- _BRIEF_
Reproduce the data below in full. Nothing should differ from the original.

[Stored data]
[Start of Attachment]
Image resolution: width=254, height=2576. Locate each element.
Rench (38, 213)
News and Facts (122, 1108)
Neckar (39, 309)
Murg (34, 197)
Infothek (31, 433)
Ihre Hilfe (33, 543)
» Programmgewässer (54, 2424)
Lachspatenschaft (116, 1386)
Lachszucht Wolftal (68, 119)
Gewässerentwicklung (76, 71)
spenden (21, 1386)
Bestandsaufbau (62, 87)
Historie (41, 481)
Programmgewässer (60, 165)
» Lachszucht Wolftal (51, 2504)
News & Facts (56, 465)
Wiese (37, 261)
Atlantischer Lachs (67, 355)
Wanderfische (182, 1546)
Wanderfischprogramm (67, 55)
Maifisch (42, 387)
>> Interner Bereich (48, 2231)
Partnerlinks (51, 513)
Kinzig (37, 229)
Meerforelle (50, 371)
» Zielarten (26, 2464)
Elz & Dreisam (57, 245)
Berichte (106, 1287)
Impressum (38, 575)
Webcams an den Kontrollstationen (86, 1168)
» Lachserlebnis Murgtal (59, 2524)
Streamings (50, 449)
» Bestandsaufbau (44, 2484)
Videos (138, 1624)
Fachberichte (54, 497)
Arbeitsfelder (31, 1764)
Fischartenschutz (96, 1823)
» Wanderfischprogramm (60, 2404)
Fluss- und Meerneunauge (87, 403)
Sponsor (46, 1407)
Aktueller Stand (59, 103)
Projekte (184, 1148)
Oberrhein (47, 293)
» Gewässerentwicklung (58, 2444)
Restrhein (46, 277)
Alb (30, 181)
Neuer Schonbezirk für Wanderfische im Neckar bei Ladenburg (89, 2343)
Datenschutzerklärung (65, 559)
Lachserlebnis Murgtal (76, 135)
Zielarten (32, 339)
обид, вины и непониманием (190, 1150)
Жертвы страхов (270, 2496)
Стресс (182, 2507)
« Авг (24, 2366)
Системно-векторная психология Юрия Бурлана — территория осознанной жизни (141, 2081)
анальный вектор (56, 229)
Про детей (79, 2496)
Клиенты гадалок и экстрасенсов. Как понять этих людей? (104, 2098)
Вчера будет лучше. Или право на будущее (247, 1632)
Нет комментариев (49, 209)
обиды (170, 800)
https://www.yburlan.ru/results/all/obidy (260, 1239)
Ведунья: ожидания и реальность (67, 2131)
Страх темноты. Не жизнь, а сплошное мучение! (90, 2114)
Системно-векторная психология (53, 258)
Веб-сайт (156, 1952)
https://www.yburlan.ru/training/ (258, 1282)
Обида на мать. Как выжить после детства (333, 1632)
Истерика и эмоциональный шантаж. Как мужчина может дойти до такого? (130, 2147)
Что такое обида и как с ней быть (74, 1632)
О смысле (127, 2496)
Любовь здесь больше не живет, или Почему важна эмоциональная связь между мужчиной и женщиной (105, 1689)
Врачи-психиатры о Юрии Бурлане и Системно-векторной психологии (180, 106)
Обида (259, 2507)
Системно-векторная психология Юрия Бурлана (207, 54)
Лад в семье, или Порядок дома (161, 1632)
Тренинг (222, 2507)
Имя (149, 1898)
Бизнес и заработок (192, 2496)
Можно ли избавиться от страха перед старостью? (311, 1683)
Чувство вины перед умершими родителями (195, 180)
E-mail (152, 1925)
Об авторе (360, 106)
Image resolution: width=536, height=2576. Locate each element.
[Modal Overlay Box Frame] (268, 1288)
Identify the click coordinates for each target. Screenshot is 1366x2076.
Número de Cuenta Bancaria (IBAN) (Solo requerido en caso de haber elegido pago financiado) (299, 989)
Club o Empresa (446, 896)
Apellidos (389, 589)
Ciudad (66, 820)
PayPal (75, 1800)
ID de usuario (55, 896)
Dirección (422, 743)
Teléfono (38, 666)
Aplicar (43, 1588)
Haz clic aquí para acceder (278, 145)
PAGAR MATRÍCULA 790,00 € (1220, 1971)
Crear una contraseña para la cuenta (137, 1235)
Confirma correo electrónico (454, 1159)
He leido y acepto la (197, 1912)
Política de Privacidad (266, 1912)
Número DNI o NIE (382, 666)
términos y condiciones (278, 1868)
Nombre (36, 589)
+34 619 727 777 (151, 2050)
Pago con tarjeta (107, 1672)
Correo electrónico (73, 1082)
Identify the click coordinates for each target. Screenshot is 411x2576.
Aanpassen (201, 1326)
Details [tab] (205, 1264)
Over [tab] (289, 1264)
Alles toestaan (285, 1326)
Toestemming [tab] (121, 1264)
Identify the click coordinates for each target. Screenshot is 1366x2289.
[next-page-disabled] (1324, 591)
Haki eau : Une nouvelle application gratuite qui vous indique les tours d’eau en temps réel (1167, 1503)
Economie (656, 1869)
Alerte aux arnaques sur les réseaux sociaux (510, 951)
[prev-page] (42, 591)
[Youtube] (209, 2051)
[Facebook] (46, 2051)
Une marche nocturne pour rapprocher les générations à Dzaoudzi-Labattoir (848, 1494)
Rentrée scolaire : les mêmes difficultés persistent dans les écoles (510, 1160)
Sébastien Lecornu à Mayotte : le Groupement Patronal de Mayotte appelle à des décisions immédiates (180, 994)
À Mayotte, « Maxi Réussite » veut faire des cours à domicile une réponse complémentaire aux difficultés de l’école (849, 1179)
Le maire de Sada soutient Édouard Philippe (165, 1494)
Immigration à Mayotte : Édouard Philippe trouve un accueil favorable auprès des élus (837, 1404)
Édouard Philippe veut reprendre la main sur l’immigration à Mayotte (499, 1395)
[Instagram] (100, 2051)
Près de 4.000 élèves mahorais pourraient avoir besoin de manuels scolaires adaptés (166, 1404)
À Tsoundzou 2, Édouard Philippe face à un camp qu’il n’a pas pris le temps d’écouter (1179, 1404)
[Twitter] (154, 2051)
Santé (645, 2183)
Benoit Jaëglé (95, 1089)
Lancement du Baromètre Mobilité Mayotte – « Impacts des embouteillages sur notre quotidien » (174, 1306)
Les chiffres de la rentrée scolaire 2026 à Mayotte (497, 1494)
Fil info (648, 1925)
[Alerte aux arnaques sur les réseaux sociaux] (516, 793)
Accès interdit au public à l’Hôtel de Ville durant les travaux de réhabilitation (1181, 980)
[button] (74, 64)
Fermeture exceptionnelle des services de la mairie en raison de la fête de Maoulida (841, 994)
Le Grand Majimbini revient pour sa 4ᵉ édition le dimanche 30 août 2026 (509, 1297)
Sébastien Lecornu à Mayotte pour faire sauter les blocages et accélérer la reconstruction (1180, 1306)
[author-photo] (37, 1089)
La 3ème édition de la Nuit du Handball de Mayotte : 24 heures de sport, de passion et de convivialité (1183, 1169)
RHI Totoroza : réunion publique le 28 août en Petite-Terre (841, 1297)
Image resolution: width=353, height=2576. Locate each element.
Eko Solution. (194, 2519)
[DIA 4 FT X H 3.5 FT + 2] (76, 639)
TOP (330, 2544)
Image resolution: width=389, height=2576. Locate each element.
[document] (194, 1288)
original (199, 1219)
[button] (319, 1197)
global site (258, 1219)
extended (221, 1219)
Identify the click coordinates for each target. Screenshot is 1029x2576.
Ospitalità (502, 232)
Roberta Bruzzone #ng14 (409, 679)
[End of Attachment]
- _TASK RESPONSE_
Image resolution: width=254, height=2576. Locate each element.
Rench (38, 213)
News and Facts (122, 1108)
Neckar (39, 309)
Murg (34, 197)
Infothek (31, 433)
Ihre Hilfe (33, 543)
» Programmgewässer (54, 2424)
Lachspatenschaft (116, 1386)
Lachszucht Wolftal (68, 119)
Gewässerentwicklung (76, 71)
spenden (21, 1386)
Bestandsaufbau (62, 87)
Historie (41, 481)
Programmgewässer (60, 165)
» Lachszucht Wolftal (51, 2504)
News & Facts (56, 465)
Wiese (37, 261)
Atlantischer Lachs (67, 355)
Wanderfische (182, 1546)
Wanderfischprogramm (67, 55)
Maifisch (42, 387)
>> Interner Bereich (48, 2231)
Partnerlinks (51, 513)
Kinzig (37, 229)
Meerforelle (50, 371)
» Zielarten (26, 2464)
Elz & Dreisam (57, 245)
Berichte (106, 1287)
Impressum (38, 575)
Webcams an den Kontrollstationen (86, 1168)
» Lachserlebnis Murgtal (59, 2524)
Streamings (50, 449)
» Bestandsaufbau (44, 2484)
Videos (138, 1624)
Fachberichte (54, 497)
Arbeitsfelder (31, 1764)
Fischartenschutz (96, 1823)
» Wanderfischprogramm (60, 2404)
Fluss- und Meerneunauge (87, 403)
Sponsor (46, 1407)
Aktueller Stand (59, 103)
Projekte (184, 1148)
Oberrhein (47, 293)
» Gewässerentwicklung (58, 2444)
Restrhein (46, 277)
Alb (30, 181)
Neuer Schonbezirk für Wanderfische im Neckar bei Ladenburg (89, 2343)
Datenschutzerklärung (65, 559)
Lachserlebnis Murgtal (76, 135)
Zielarten (32, 339)
обид, вины и непониманием (190, 1150)
Жертвы страхов (270, 2496)
Стресс (182, 2507)
« Авг (24, 2366)
Системно-векторная психология Юрия Бурлана — территория осознанной жизни (141, 2081)
анальный вектор (56, 229)
Про детей (79, 2496)
Клиенты гадалок и экстрасенсов. Как понять этих людей? (104, 2098)
Вчера будет лучше. Или право на будущее (247, 1632)
Нет комментариев (49, 209)
обиды (170, 800)
https://www.yburlan.ru/results/all/obidy (260, 1239)
Ведунья: ожидания и реальность (67, 2131)
Страх темноты. Не жизнь, а сплошное мучение! (90, 2114)
Системно-векторная психология (53, 258)
Веб-сайт (156, 1952)
https://www.yburlan.ru/training/ (258, 1282)
Обида на мать. Как выжить после детства (333, 1632)
Истерика и эмоциональный шантаж. Как мужчина может дойти до такого? (130, 2147)
Что такое обида и как с ней быть (74, 1632)
О смысле (127, 2496)
Любовь здесь больше не живет, или Почему важна эмоциональная связь между мужчиной и женщиной (105, 1689)
Врачи-психиатры о Юрии Бурлане и Системно-векторной психологии (180, 106)
Обида (259, 2507)
Системно-векторная психология Юрия Бурлана (207, 54)
Лад в семье, или Порядок дома (161, 1632)
Тренинг (222, 2507)
Имя (149, 1898)
Бизнес и заработок (192, 2496)
Можно ли избавиться от страха перед старостью? (311, 1683)
Чувство вины перед умершими родителями (195, 180)
E-mail (152, 1925)
Об авторе (360, 106)
Image resolution: width=536, height=2576. Locate each element.
[Modal Overlay Box Frame] (268, 1288)
Identify the click coordinates for each target. Screenshot is 1366x2076.
Número de Cuenta Bancaria (IBAN) (Solo requerido en caso de haber elegido pago financiado) (299, 989)
Club o Empresa (446, 896)
Apellidos (389, 589)
Ciudad (66, 820)
PayPal (75, 1800)
ID de usuario (55, 896)
Dirección (422, 743)
Teléfono (38, 666)
Aplicar (43, 1588)
Haz clic aquí para acceder (278, 145)
PAGAR MATRÍCULA 790,00 € (1220, 1971)
Crear una contraseña para la cuenta (137, 1235)
Confirma correo electrónico (454, 1159)
He leido y acepto la (197, 1912)
Política de Privacidad (266, 1912)
Número DNI o NIE (382, 666)
términos y condiciones (278, 1868)
Nombre (36, 589)
+34 619 727 777 (151, 2050)
Pago con tarjeta (107, 1672)
Correo electrónico (73, 1082)
Identify the click coordinates for each target. Screenshot is 411x2576.
Aanpassen (201, 1326)
Details [tab] (205, 1264)
Over [tab] (289, 1264)
Alles toestaan (285, 1326)
Toestemming [tab] (121, 1264)
Identify the click coordinates for each target. Screenshot is 1366x2289.
[next-page-disabled] (1324, 591)
Haki eau : Une nouvelle application gratuite qui vous indique les tours d’eau en temps réel (1167, 1503)
Economie (656, 1869)
Alerte aux arnaques sur les réseaux sociaux (510, 951)
[prev-page] (42, 591)
[Youtube] (209, 2051)
[Facebook] (46, 2051)
Une marche nocturne pour rapprocher les générations à Dzaoudzi-Labattoir (848, 1494)
Rentrée scolaire : les mêmes difficultés persistent dans les écoles (510, 1160)
Sébastien Lecornu à Mayotte : le Groupement Patronal de Mayotte appelle à des décisions immédiates (180, 994)
À Mayotte, « Maxi Réussite » veut faire des cours à domicile une réponse complémentaire aux difficultés de l’école (849, 1179)
Le maire de Sada soutient Édouard Philippe (165, 1494)
Immigration à Mayotte : Édouard Philippe trouve un accueil favorable auprès des élus (837, 1404)
Édouard Philippe veut reprendre la main sur l’immigration à Mayotte (499, 1395)
[Instagram] (100, 2051)
Près de 4.000 élèves mahorais pourraient avoir besoin de manuels scolaires adaptés (166, 1404)
À Tsoundzou 2, Édouard Philippe face à un camp qu’il n’a pas pris le temps d’écouter (1179, 1404)
[Twitter] (154, 2051)
Santé (645, 2183)
Benoit Jaëglé (95, 1089)
Lancement du Baromètre Mobilité Mayotte – « Impacts des embouteillages sur notre quotidien » (174, 1306)
Les chiffres de la rentrée scolaire 2026 à Mayotte (497, 1494)
Fil info (648, 1925)
[Alerte aux arnaques sur les réseaux sociaux] (516, 793)
Accès interdit au public à l’Hôtel de Ville durant les travaux de réhabilitation (1181, 980)
[button] (74, 64)
Fermeture exceptionnelle des services de la mairie en raison de la fête de Maoulida (841, 994)
Le Grand Majimbini revient pour sa 4ᵉ édition le dimanche 30 août 2026 (509, 1297)
Sébastien Lecornu à Mayotte pour faire sauter les blocages et accélérer la reconstruction (1180, 1306)
[author-photo] (37, 1089)
La 3ème édition de la Nuit du Handball de Mayotte : 24 heures de sport, de passion et de convivialité (1183, 1169)
RHI Totoroza : réunion publique le 28 août en Petite-Terre (841, 1297)
Image resolution: width=353, height=2576. Locate each element.
Eko Solution. (194, 2519)
[DIA 4 FT X H 3.5 FT + 2] (76, 639)
TOP (330, 2544)
Image resolution: width=389, height=2576. Locate each element.
[document] (194, 1288)
original (199, 1219)
[button] (319, 1197)
global site (258, 1219)
extended (221, 1219)
Identify the click coordinates for each target. Screenshot is 1029x2576.
Ospitalità (502, 232)
Roberta Bruzzone #ng14 (409, 679)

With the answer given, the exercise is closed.